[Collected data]
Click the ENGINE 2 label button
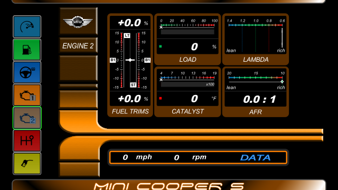This screenshot has height=190, width=338. pos(78,46)
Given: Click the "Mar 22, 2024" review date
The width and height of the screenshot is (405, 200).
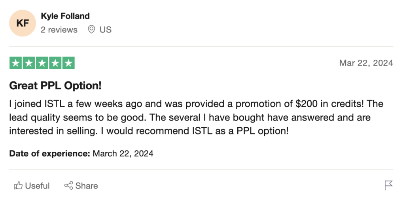Looking at the screenshot, I should click(366, 63).
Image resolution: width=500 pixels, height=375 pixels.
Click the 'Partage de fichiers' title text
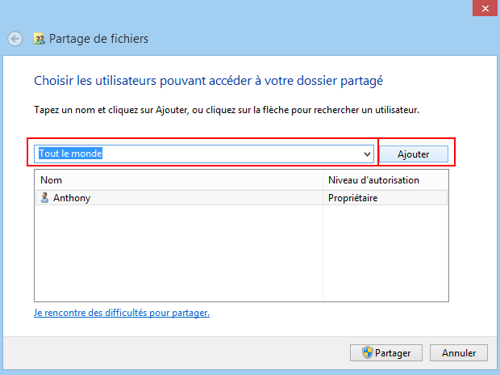pyautogui.click(x=98, y=39)
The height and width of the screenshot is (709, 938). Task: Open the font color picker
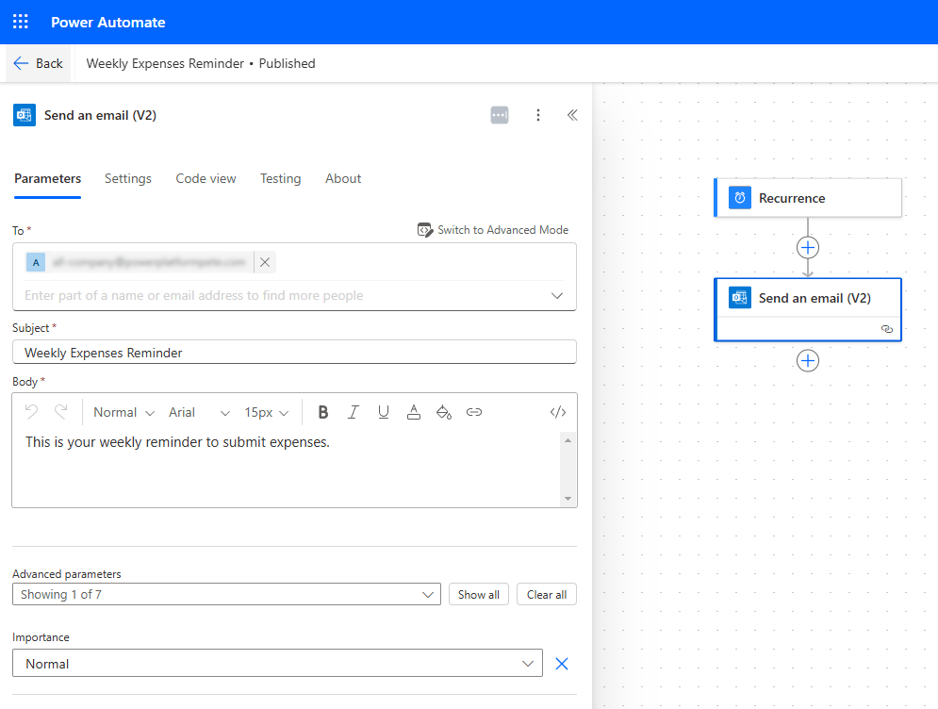(413, 412)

◆ Goal of the exercise
The copy should begin at the line containing "Image resolution: width=500" and end at the last line of the data above; please restate those lines word for word without the pictures.

◆ Response
Image resolution: width=500 pixels, height=375 pixels.
Click the 'Partage de fichiers' title text
pyautogui.click(x=98, y=39)
The height and width of the screenshot is (709, 938). Task: Open the font color picker
(413, 412)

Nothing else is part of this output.